● **SHORT TASK**: Return every line below that contains the word "with". Case counts.

● **DATA PROVIDED**:
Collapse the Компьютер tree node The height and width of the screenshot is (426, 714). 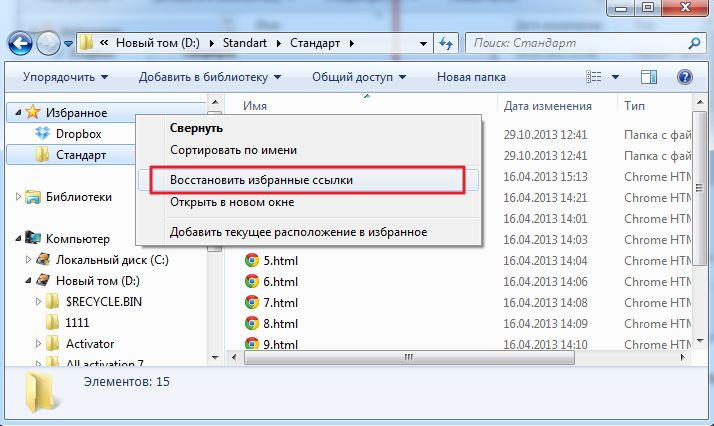[x=17, y=239]
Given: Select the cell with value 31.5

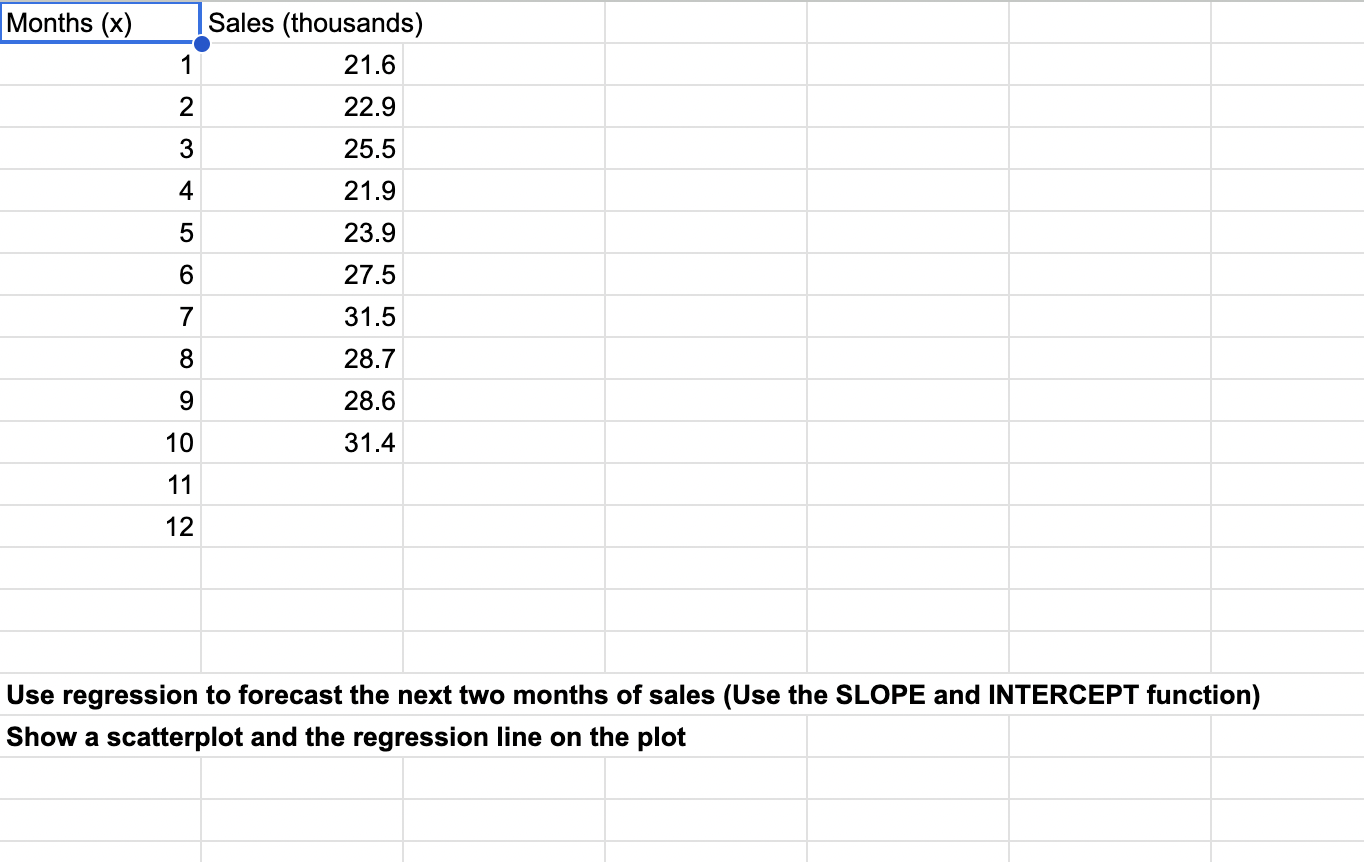Looking at the screenshot, I should click(300, 316).
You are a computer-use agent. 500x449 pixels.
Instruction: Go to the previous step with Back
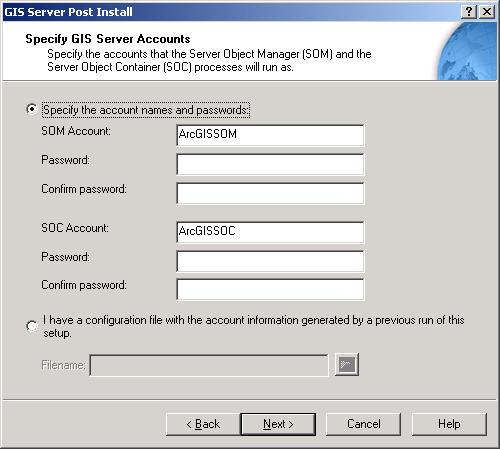pyautogui.click(x=203, y=424)
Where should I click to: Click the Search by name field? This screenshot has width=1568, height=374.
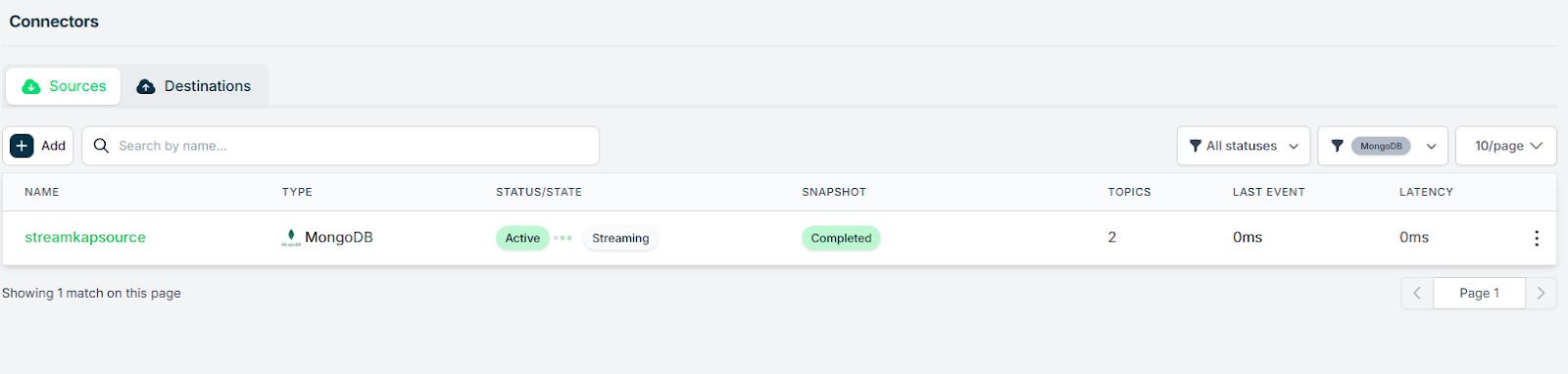340,146

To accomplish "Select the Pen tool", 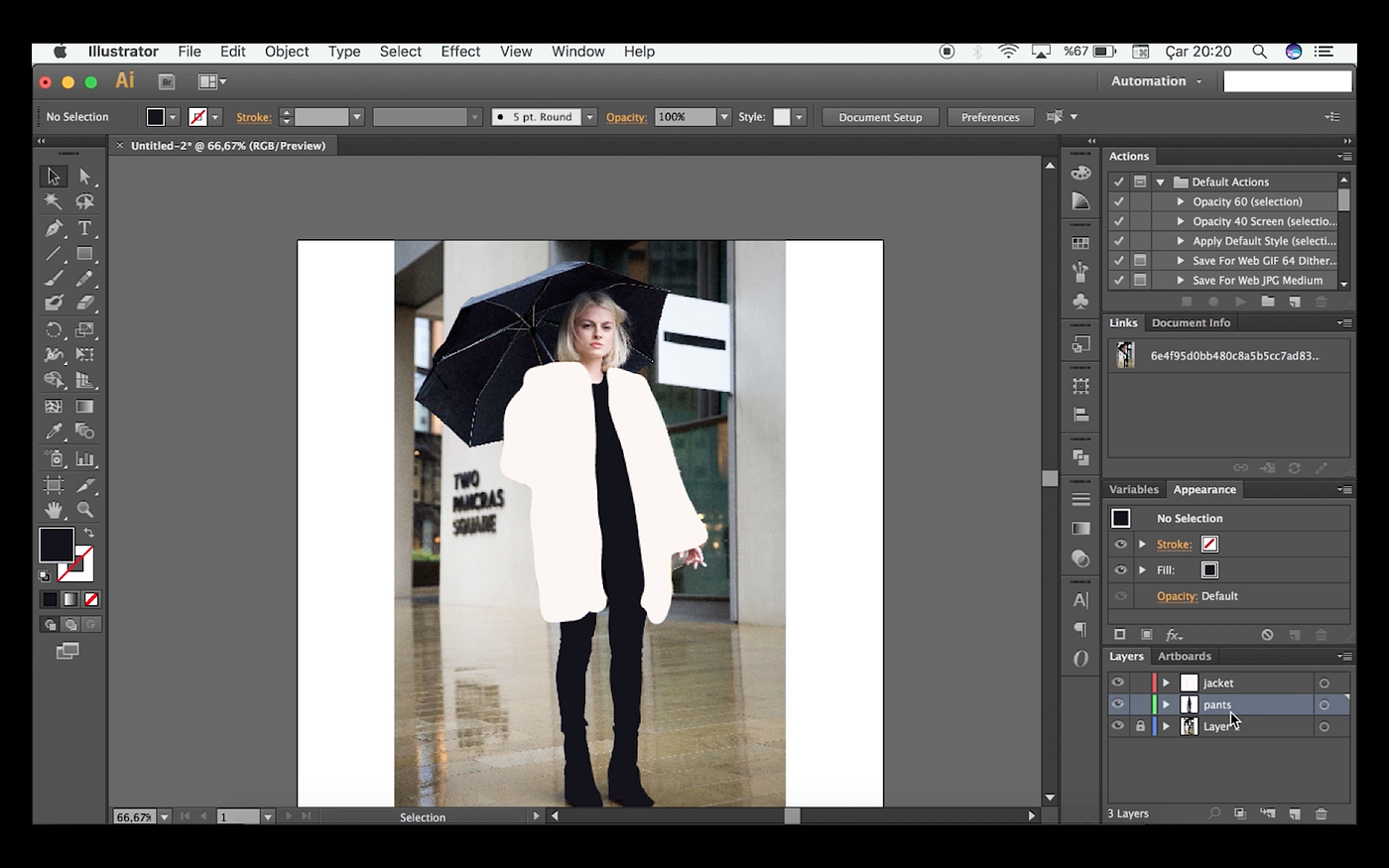I will click(54, 228).
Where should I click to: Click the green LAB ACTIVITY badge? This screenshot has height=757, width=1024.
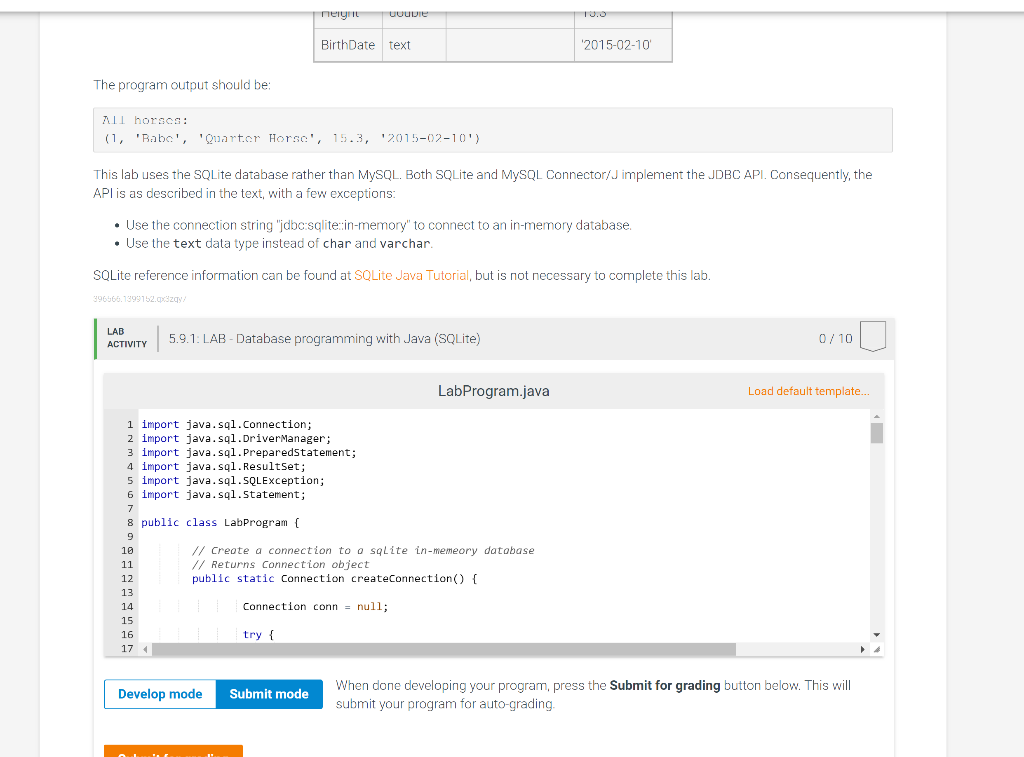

● **OUTPUT OF THE TASK**:
Given: Select the cell with value 31.5
Instruction: Go to the previous step with Back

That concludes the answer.